Intentando recomponerme
y combinándolo con un esfuerzo para no partirle la cara dado el lugar en el que
nos hallábamos, por fin logré encontrar un pedazo de algo, que aunque de casi
imposible identificación podía ser presa
de mis dientes, y me dispuse a cogerlo con los palillos.
– Tú cogel palillos
como chino.
Le miré con
desconfianza. Me daba la sensación de que tramaba algo. Posiblemente hacerme
perder la paciencia.
– Si... me enseño una china – respondí sin confiarme
mucho.
– ¿Cómo decil que
llamalte?
–Bartolomé.
–No palecel nomble
chino.
– No... soy español.
– Y entonces ¿pol qué
cogel palillos como chino?
– Pues... porque...
es interesante conocer otras culturas,
otras costumbres...
– ¿Y tú cleel que podel
conocel costumbles chinas comiendo con palillos?
En ese momento me sentí
verdaderamente ofendido. Levantándome de la mesa le increpé.
– ¡Señor, estoy
intentando ser educado!
El hombrecillo me miró
de nuevo de arriba a abajo y de nuevo sonrío mientras decía –pues ahí de pie y
glitando como enelgúmeno, la veldad es que intental muy mal –.
De nuevo me sentí en
evidencia ante mí mismo. No sabía qué
hacer. Dudaba entre darle las gracias por la lección de humildad o dos bofetadas
por chulo. Afortunadamente tomé una tercera opción. Recogí mis pocas
pertenencias, las introduje en mi mochila y salí del comedor.
No había caminado más
de veinte metros cuando me topé con un lama,
el cual, tras el consabido saludo, me preguntó en perfecto español
acerca de la comida.
No sabía muy bien qué
contestarle en lo que respectaba al contenido del cuenco, por lo que, esquivando la respuesta, le
pregunté por mi acompañante.
Esperaba que me dijera
que era un mendigo o un pobre loco al que daban de comer por caridad una o dos
veces al año...
– Honorable
invitado, debe usted sentirse muy
honrado.
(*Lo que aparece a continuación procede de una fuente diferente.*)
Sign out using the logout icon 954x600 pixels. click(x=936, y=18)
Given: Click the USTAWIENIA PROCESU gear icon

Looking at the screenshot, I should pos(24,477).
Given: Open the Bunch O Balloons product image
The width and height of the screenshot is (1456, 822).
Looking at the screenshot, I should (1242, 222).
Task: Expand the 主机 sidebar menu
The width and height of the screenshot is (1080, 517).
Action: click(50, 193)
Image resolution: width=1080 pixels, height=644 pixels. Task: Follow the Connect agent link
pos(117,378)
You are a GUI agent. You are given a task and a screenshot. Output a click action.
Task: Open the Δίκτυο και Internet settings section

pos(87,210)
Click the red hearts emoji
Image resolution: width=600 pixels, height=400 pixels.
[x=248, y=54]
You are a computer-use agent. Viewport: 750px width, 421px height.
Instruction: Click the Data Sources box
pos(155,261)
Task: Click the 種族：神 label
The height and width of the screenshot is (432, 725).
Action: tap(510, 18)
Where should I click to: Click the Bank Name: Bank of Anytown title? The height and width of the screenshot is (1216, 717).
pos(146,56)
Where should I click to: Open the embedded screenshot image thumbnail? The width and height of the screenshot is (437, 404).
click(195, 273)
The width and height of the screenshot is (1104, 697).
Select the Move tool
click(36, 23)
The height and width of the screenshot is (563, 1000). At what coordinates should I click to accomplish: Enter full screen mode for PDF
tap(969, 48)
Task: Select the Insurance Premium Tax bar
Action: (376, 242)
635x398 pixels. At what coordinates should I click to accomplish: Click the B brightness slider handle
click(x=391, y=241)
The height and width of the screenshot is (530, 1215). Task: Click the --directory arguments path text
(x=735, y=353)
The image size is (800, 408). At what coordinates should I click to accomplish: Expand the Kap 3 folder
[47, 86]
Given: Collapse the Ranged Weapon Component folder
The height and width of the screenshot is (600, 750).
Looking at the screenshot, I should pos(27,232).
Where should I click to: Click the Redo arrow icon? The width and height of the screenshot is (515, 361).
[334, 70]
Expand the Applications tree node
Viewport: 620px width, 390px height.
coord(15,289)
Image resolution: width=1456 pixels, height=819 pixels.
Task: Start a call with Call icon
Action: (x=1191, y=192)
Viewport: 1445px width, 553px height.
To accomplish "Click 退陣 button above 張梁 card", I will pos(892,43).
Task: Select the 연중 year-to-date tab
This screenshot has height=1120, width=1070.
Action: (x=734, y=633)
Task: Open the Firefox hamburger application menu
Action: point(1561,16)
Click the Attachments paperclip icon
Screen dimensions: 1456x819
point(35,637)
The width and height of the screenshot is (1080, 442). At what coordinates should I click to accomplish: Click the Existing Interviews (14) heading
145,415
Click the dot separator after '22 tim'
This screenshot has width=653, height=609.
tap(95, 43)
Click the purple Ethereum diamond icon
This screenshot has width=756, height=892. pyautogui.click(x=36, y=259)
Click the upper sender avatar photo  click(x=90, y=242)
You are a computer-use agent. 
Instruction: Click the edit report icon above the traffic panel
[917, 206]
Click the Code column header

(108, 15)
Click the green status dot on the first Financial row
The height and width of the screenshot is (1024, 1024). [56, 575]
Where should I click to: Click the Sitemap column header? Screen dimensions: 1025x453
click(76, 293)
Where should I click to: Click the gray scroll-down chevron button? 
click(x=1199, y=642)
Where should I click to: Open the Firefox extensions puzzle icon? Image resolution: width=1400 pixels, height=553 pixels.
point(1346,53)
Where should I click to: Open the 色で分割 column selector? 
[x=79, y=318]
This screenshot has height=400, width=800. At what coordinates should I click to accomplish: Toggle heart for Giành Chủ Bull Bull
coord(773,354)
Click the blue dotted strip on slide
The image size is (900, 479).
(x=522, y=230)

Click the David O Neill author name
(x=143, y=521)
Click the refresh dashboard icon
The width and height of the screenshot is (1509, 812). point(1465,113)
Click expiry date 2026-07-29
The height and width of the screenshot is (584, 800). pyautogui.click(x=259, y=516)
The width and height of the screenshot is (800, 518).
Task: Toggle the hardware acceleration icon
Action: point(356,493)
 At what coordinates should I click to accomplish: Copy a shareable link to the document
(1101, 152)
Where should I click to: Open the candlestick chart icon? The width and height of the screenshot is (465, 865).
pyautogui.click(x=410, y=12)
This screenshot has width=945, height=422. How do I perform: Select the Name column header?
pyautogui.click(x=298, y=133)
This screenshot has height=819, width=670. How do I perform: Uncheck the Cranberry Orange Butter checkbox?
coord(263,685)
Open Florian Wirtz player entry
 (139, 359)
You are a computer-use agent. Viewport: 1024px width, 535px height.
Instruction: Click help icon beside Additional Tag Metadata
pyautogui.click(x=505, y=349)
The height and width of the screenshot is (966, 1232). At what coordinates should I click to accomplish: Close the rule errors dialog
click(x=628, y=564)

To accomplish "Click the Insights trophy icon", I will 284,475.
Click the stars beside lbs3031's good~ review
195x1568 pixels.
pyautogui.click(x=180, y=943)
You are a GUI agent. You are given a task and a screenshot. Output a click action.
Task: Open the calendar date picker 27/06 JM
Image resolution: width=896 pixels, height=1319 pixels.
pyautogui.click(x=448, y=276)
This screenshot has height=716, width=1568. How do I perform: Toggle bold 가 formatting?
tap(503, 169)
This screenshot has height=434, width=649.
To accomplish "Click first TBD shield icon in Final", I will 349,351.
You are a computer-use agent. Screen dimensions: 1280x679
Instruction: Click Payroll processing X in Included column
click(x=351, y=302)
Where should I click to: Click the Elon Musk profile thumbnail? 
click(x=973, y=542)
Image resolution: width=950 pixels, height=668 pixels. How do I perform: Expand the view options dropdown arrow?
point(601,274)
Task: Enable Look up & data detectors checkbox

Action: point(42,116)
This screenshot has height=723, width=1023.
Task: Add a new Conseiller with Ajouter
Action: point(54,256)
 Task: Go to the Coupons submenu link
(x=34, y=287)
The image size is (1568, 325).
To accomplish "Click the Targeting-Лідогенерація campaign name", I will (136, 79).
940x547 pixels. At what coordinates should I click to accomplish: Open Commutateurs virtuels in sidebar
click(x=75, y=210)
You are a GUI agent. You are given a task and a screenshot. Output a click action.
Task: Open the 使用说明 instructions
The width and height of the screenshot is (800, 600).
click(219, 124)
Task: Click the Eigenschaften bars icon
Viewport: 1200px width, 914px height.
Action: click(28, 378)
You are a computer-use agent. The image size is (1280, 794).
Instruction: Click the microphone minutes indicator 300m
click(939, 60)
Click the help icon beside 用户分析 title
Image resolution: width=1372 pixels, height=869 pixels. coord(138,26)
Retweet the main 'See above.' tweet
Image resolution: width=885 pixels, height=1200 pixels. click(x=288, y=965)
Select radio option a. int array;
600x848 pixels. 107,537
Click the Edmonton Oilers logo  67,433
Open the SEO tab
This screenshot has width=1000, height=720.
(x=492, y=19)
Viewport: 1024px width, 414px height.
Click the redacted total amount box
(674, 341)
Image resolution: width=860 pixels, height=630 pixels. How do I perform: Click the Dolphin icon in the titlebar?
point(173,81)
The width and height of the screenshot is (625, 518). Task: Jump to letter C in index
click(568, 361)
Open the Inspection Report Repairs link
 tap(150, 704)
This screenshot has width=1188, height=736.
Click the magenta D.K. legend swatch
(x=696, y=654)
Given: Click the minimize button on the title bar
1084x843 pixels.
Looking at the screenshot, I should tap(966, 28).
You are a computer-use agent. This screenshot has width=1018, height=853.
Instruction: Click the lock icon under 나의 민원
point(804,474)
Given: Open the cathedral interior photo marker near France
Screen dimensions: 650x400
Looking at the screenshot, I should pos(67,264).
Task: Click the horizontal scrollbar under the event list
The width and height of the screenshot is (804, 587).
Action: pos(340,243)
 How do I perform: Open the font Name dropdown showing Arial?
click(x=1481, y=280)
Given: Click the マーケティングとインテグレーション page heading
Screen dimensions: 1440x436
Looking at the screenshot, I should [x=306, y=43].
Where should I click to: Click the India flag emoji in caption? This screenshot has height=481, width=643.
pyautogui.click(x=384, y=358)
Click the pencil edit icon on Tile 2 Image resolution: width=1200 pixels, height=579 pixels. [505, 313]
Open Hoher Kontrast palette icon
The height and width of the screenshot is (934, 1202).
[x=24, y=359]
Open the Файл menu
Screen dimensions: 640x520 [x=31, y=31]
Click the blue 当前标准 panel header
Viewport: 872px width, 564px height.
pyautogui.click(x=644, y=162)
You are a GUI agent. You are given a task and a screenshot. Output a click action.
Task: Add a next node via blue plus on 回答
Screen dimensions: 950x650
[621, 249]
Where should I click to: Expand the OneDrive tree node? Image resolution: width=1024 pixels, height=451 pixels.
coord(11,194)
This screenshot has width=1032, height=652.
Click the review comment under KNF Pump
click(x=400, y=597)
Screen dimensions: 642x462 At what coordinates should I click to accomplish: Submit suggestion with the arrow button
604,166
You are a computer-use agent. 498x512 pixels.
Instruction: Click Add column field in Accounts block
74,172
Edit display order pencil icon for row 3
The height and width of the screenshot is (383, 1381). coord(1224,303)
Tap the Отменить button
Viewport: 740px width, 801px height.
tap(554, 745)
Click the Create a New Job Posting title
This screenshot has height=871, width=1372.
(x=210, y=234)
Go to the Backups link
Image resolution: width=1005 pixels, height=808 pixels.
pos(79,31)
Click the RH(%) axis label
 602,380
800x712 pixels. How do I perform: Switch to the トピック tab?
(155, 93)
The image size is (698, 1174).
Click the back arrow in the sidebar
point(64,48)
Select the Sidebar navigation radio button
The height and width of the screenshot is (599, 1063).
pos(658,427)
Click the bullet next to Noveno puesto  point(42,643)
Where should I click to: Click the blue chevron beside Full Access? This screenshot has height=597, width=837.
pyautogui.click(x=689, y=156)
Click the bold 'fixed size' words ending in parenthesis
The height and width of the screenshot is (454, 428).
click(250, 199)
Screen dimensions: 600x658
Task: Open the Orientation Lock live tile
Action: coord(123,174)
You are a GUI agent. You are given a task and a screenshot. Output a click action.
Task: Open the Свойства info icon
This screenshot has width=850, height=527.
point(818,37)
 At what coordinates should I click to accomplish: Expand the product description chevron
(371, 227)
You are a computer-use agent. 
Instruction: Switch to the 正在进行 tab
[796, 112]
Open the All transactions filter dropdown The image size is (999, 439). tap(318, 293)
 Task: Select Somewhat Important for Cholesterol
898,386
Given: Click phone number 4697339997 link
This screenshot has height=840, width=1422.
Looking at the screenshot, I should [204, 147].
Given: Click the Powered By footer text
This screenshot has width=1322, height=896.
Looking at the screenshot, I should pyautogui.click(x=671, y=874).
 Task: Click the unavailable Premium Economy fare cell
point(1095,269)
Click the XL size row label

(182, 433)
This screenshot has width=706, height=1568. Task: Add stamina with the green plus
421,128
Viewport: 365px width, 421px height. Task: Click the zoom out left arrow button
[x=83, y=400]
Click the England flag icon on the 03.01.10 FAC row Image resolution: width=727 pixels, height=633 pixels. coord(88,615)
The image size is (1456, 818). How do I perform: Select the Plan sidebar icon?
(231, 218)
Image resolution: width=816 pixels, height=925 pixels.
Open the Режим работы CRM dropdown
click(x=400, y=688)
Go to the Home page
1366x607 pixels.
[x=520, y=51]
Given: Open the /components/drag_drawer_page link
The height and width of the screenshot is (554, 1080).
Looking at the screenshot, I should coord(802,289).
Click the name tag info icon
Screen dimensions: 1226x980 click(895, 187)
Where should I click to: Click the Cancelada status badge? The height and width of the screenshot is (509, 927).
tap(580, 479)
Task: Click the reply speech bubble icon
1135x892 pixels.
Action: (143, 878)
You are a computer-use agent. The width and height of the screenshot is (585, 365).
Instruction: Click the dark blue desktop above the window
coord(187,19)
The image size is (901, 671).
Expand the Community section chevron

Ha tenido el privilegio de compartir el místico momento de la comida
con el Gran Maestro Toi–Xing. Su nombre,
conocido en todos los lugares de la comarca, significa "el que no
tiene" o "el que carece" en referencia a que nada es suyo, no
tiene pertenencias. De hecho, en su sabiduría afirma que ni siquiera su cuerpo
es suyo sino prestado por unos años,
pasados los cuales será reclamado por su Verdadero Dueño. Ninguna
persona que comparta unos minutos con él se va sin recibir una enseñanza.
– Pues o soy el primero
o me he llevado varias de golpe –acerté a mascullar.
El monje sonrió como si
no fuera la primera vez que se encontraba con una situación así y se alejó
haciéndome una nueva reverencia.
Mientras tanto yo, con
el estómago vacío de comida y la cabeza llena de dudas, me retiré a mi celda.